There is an unconscious bias against women in science, and it's detrimental to the careers of female scientists, Vox says.

According to a two-year study, which was published this week in Nature Human Behavior, most scientists on scientific evaluation committees — whether they were men or women, and regardless of which scientific field they worked in — unconsciously associate science with men. That bias affects their promotion decisions, so long as they don't consciously believe there are external barriers such as discrimination holding back women in science, Vox says. However, the implicit bias doesn't influence their decisions if they acknowledge the existence of such barriers.

In other words, Vox notes, if someone can say out loud that gender bias exists, it undercuts their unconscious tendency to discriminate on the basis of gender. Awareness of the bias leads to a need to counteract it. But that means the person has be aware of the bias in the first place.
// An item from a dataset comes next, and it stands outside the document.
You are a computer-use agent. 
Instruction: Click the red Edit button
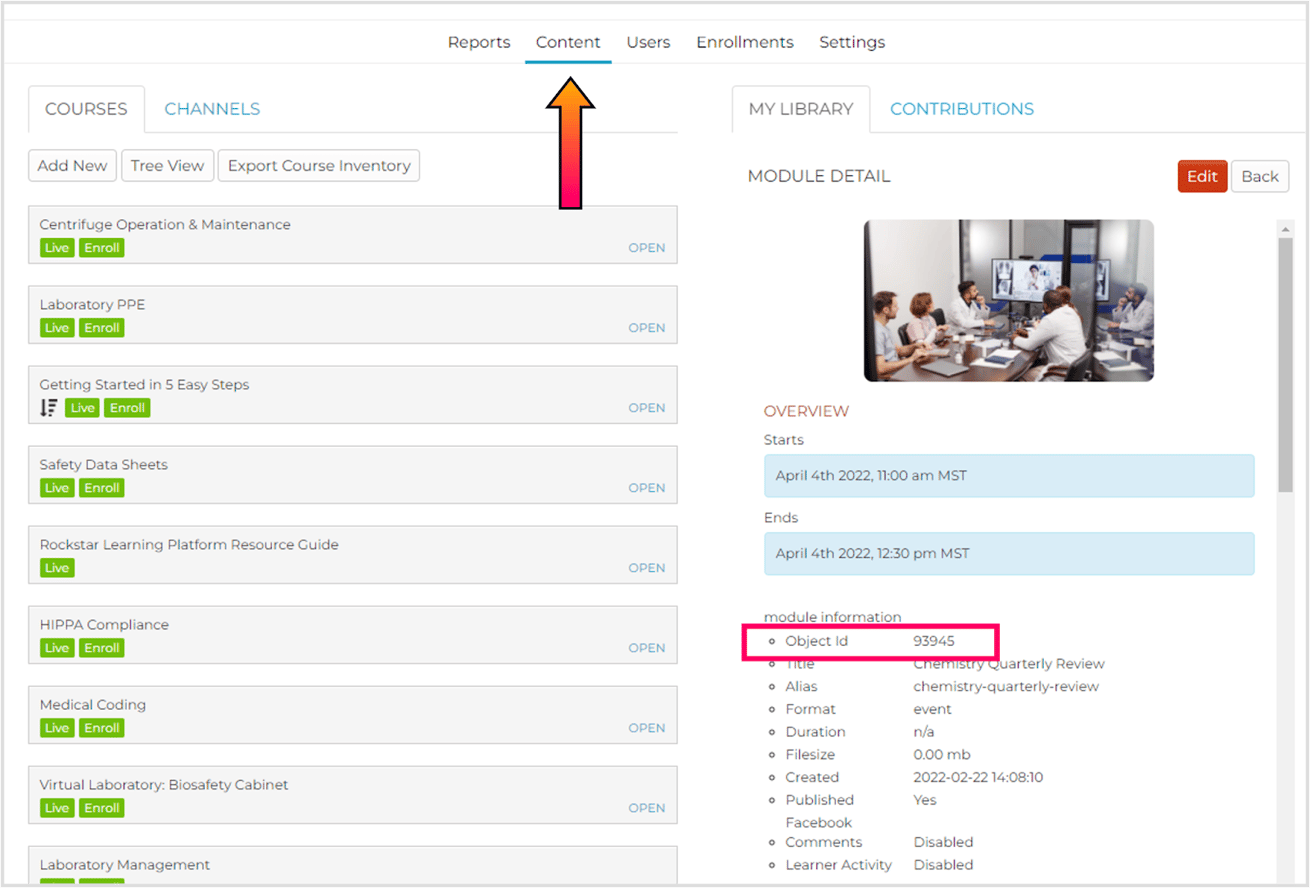[x=1201, y=176]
"We highlight the need for efforts to educate committees and governing bodies about the existence and consequences of these biases," the study authors write. "Recognizing the role that such biases can play might enable committees to set them aside at the time of final decisions, thereby facilitating gender equity and diversity."

The authors' suggestion to educate scientists about gender biases needs further study in terms of its effectiveness, Vox says. Research into implicit bias and how to effectively counter it has become controversial.

Over the past few years, several studies have been published on the reasons why women are underrepresented in STEM fields, and what to do about it, Vox says. In June, NIH Director Francis Collins even said that he will never again appear on a scientific panel that doesn't have at least one woman on it.